5. Modifying a List While Iterating:

• Diagnosis: Removing elements from a list while iterating over it with indices can cause subsequent indices to point to the wrong elements or go out of bounds.
• Command/Check:

  numbers = [1, 2, 3, 4, 5]
  for i in range(len(numbers)):
      if numbers[i] % 2 == 0:
          numbers.pop(i) # This is problematic
  print(numbers)
  

  When numbers[i] is 2 (at index 1), pop(1) removes 2. The list becomes [1, 3, 4, 5]. The loop then moves to i=2, which now points to 4 (it was originally at index 3). If numbers[i] was 4 (at index 2), and pop(2) removes it, the list becomes [1, 3, 5]. The loop then moves to i=3, which is out of bounds.
• Fix: Iterate over a copy of the list, or iterate in reverse, or build a new list.

  numbers = [1, 2, 3, 4, 5]
  for i in range(len(numbers) - 1, -1, -1): # Iterate backwards
      if numbers[i] % 2 == 0:
          numbers.pop(i)
  print(numbers) # Output: [1, 3, 5]
  

  Or, build a new list:

  numbers = [1, 2, 3, 4, 5]
  odd_numbers = [num for num in numbers if num % 2 != 0]
  print(odd_numbers) # Output: [1, 3, 5]
  

• Why it works: Iterating backward ensures that removing an element doesn’t affect the indices of elements you haven’t visited yet. Building a new list avoids modification altogether.

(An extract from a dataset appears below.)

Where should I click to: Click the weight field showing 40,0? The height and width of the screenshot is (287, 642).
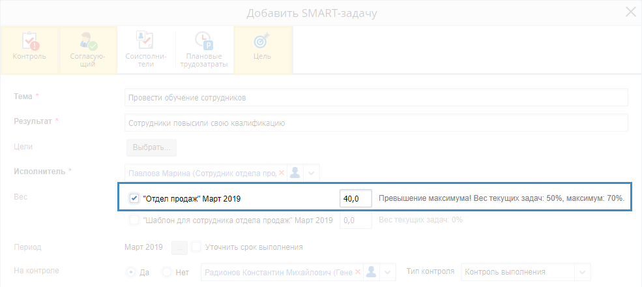[x=356, y=198]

6. Indexing into a List of Lists with Incorrect Dimensions:

• Diagnosis: When dealing with nested lists (like a 2D matrix), you might provide too many or too few indices, or indices that are out of bounds for the inner lists.
• Command/Check:

  matrix = [[1, 2], [3, 4]]
  print(matrix[0][2]) # Will fail if inner list only has 2 elements
  print(matrix[2][0]) # Will fail if outer list only has 2 elements
  

• Fix: Ensure you have the correct number of indices and that each index is within the bounds of its respective list.

  matrix = [[1, 2], [3, 4]]
  row_index = 0
  col_index = 1
  if 0 <= row_index < len(matrix) and 0 <= col_index < len(matrix[row_index]):
      print(matrix[row_index][col_index])
  else:
      print("Invalid indices for matrix.")
  

• Why it works: This performs bounds checking at each level of nesting, ensuring that both the row and column indices are valid for the given matrix structure.

The next error you’ll likely encounter after fixing IndexError is a KeyError if you’re using dictionaries, or a TypeError if you’re trying to perform operations on incompatible data types.